1979 Revolution: Black Friday, a video game taking place during the Iranian Revolution of almost 40 years ago, will launch for Mac and Windows PC on April 5.
The game's creators, iNK Stories, premiered the trailer above showing 1979's gameplay, pacing and main characters. iNK says the game will explore the tumult of that year through the crumbling family relationships it triggered, across settings such as Iran's infamous Evin Prison and inside militant hideouts as Tehran comes under martial law by the soon-to-be-deposed Shah Reza Pahlavi.
Black Friday references an early point in the Iranian Revolution, when soldiers of the Pahlavi government fired on a crowd of demonstrators, with dozens ultimately dead or injured in that clash and others taking place that day. Iran's Black Friday actually occurred in September 1978; 1979 is when the Shah fled and the government of the Ayatollah Ruhollah Khomeni took power.
The United States allowing the Shah to enter the country in 1979 is widely seen as a flashpoint for the hostage crisis taking place later that year, when Iranian students backing the revolution stormed the U.S. embassy and took more than 60 Americans hostage for 444 days.
iNK is touting motion-captured acting performances featuring "a talented cast from both television and film, set to a moody original score, and dynamic gameplay."

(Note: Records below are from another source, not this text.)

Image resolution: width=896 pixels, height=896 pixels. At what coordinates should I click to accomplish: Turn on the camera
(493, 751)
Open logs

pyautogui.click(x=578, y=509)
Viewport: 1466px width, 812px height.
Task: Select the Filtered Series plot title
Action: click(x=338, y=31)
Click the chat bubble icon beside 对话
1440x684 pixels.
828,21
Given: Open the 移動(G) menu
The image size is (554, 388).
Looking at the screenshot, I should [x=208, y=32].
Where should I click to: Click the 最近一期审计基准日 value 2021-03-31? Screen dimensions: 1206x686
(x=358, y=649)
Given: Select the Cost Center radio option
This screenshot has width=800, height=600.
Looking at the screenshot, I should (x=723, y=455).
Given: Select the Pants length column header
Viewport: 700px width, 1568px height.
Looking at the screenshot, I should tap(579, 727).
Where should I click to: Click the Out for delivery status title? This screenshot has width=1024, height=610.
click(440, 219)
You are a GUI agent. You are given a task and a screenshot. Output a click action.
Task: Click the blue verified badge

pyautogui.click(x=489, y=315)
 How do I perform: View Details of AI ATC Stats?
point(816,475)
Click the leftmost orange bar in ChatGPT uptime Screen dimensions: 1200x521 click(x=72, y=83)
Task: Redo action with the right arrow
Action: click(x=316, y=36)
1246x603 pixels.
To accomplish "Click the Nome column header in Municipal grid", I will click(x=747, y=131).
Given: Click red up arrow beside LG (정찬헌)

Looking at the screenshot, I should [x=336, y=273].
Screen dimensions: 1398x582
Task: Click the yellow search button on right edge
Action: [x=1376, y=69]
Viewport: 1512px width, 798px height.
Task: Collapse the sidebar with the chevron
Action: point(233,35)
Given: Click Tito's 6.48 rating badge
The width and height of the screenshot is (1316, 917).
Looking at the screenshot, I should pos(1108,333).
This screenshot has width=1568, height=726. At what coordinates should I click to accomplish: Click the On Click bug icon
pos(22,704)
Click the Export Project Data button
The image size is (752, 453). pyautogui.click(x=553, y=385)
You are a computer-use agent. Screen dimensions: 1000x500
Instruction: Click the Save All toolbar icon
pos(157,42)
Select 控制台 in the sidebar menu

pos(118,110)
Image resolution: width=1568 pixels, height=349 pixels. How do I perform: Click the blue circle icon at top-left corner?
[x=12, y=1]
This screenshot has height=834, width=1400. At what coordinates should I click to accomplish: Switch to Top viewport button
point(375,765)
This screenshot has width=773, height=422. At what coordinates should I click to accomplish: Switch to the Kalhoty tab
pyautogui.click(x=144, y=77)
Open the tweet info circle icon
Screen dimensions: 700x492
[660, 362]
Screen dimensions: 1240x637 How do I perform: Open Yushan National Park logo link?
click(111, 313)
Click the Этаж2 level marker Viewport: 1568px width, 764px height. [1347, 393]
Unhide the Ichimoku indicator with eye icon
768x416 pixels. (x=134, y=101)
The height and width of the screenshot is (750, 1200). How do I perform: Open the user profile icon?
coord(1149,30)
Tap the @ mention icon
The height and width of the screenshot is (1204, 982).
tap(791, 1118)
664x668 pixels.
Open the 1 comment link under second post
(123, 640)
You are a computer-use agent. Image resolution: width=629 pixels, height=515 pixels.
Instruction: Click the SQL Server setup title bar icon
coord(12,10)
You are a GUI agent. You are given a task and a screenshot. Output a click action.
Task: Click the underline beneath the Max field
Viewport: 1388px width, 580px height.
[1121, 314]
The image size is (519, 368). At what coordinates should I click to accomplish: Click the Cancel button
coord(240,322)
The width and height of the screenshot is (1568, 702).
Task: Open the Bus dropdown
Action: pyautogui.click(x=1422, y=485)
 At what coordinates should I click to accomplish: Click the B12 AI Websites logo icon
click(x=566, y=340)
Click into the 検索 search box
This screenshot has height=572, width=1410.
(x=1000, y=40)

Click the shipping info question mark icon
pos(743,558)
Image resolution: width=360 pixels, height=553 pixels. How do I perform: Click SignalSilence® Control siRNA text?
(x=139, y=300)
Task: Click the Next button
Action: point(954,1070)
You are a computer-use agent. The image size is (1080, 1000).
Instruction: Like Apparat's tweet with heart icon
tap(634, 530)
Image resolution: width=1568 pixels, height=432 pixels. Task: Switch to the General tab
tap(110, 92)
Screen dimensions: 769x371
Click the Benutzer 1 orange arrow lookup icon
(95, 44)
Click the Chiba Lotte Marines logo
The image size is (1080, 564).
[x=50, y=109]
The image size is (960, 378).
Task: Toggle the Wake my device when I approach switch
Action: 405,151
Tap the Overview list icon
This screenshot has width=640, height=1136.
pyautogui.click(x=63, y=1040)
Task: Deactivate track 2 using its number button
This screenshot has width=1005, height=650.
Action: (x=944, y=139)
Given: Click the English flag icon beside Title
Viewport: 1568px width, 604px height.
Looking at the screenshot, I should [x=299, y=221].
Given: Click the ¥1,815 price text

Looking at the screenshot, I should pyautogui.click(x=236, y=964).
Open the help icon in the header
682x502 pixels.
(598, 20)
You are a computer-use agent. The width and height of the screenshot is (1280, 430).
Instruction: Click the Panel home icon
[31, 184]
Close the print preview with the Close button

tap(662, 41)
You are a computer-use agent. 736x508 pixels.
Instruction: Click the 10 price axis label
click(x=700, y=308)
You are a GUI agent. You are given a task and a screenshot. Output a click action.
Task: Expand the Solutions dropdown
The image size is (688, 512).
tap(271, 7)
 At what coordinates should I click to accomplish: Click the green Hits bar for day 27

1979 Revolution originally sought about $400,000 in crowdfunding back in 2013, but fell about 25 percent short of that goal. iNK Stories regrouped with a second crowdfunding campaign to complete the job. iNK Stories was co-founded by Navid Khonsari, a 5-year veteran of Rockstar Games who worked on its Grand Theft Auto, Max Payne and Midnight Club franchises. His other credits include Alan Wake and 2011's Homefront.